Por anos os Bretões viveram com medo. Vortigern era rei, e durante seu reinado foi ameaçado por pictos e escoceses. Nesse tempo, três navios vindos da Germania trouxeram grandes homens, entre eles os irmãos Hengist e Horsa, filhos de Guietgils, filho de Guitta, filho de Wodin...(...) filho de Geta, o que os faz filhos de Deus, não o nosso Deus dos Deuses, Amém, mas do Deus dos exércitos, que eles idolatram. Vortigern os recebeu de braços abertos, e lhes entregou a ilha que eles chamaram de Thanet, que os Bretões chamam Rudhim...

De novo, é o Vortigern o grande vilão quem recebeu os saxões todo feliz e contente, embora o contexto diz que eram homens vindos de navio. Provavelmente, exilados do próprio país por crimes ou coisa parecida, mas isso nunca saberemos ao certo, acho. Era comum entre os saxões se mostrar descendentes de deuses (neste caso Wodin), o que seria um símbolo de status e reconhecimento, e fama claro.

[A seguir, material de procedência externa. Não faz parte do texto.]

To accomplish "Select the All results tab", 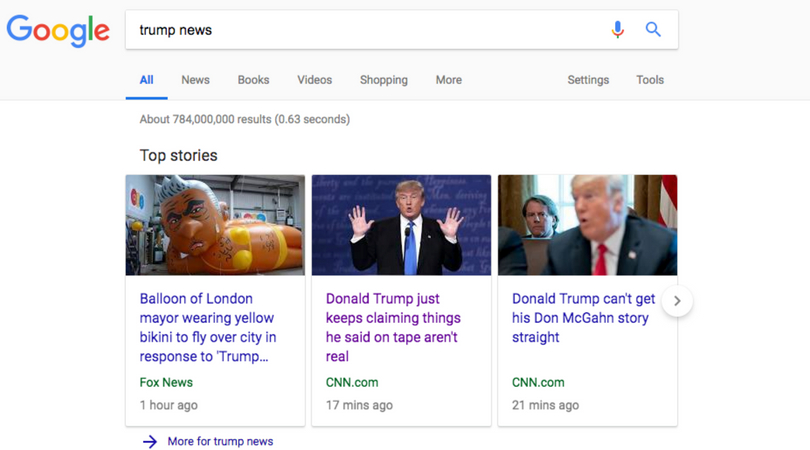I will [x=146, y=80].
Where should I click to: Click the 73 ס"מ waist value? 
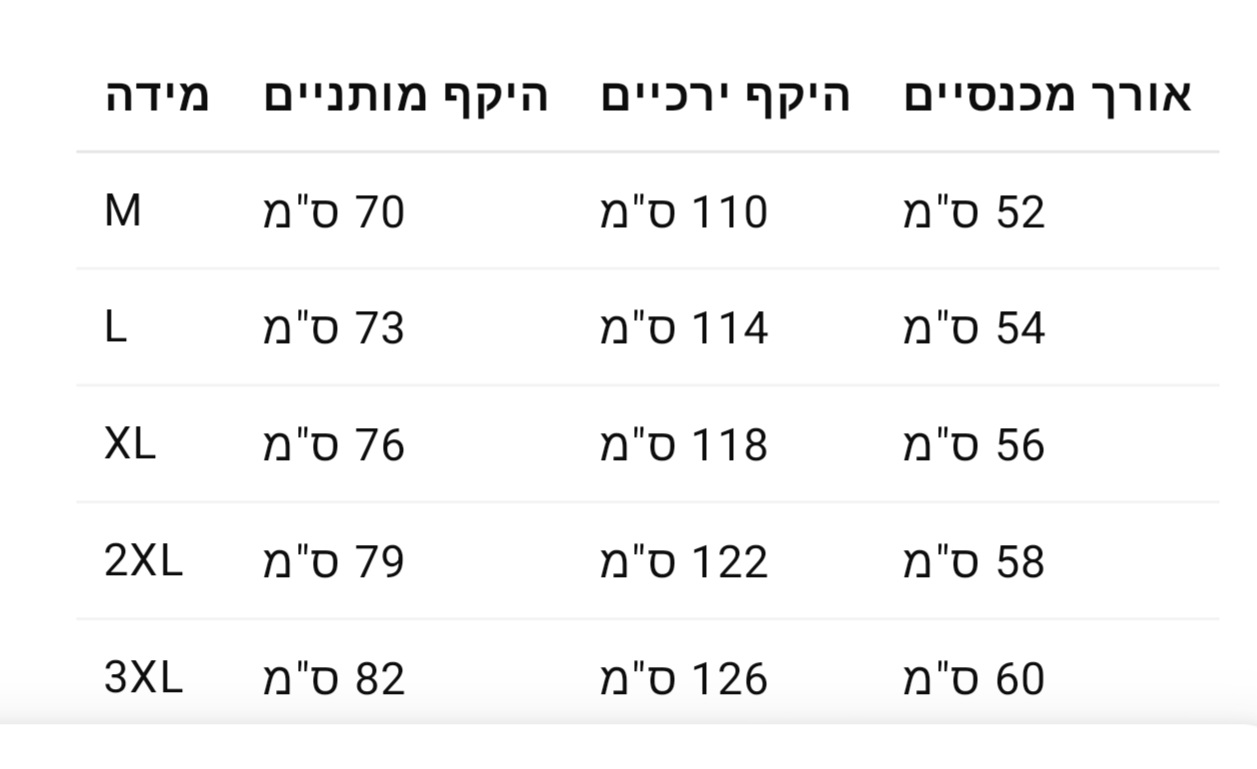(x=334, y=328)
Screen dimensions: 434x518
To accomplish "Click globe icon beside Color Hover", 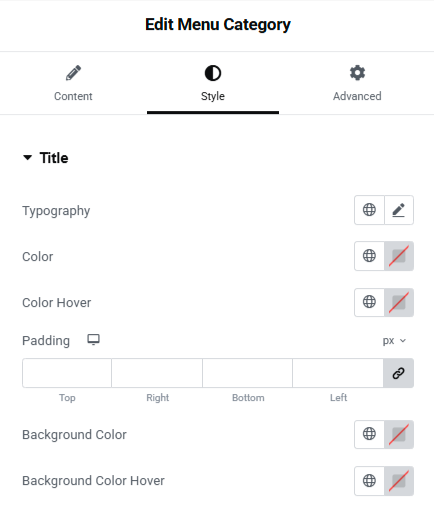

A última referência da época vem do "The History of the English Church and People" do Venerable Bede. Muito bem, pausa aqui. Como assim, Venerable?

Conforme ao diccionário Longman de cultura inglesa, Venerable é o equivalente a Archdeacon. Eu já ouvi falar de Archbishop (arcebispo) mas nunca de Archdeacon (arcediácono). Até onde sei, diácono é o cargo de um oficial da igreja imediatamente abaixo de Padre, portanto, o que sería um Arcediácono? Quem souber favor responda nos comentários; eu vou chamar de Venerable, como na Inglaterra mesmo.

O Venerable Bede é considerado um dos mais precisos relatores do Dark-Age, e tem tudo para ser contemporâneo ao Gildas e ao Nennius. Seu livro, escrito em 731 dC, conta o seguinte:

No ano 449 do nosso Senhor, os Anglos e os Saxões vieram a Bretanha por convite do rei Vortigern em três grandes navíos, e ganharam terras no leste da ilha com a condição de proteger o país; mas sua verdadeira intenção era atacá-lo.

Os três textos concordam em certos trechos. Os guerreiros germânicos chegaram em três navios, Vortigern lhes pagou por proteção. Não era a primeira vez que os bretões negociaram com invasores, dando terras para que de certa forma sossegassem e sirvam de primeira fronteira. A única certeza é que de fato Vortigern ou seus assessores calcularam errado onde estavam se metendo.

Gildas, Nennius e Bede são o que nos restou de base sobre o Arthur histórico, a provável origem real do Arthur de ficção. E com essa colaboração imprevista, estes homens não somente contaram a história, também a fizeram.

Até a semana que vem!

2 comentários:

Anônimo disse...

É uma pena que tenha sobrado tão pouco daquela época, e que o único jeito de tentar reconstruir o que aconteceu seja pescando coisas aqui e ali, sem certeza da veracidade...
Ah, e viu Merlin ontem? Finalmente apareceu Avalon, mas se entendi direito esse foi outro aspecto bem alterado pela série, não?
Beijos!

Wally disse...

Rê, desculpa a demora para responder, mas com o atraso nos seriados somente vi o episódio ontem; sim, Avalon apareceu, e distorcida como tantas outras coisas. Ainda não pesquisei sobre os Sidhe, de onde sairam. Sei que fazem parte do bestiario mitológico, mas nao tem relação com a lenda arturiana, certeza!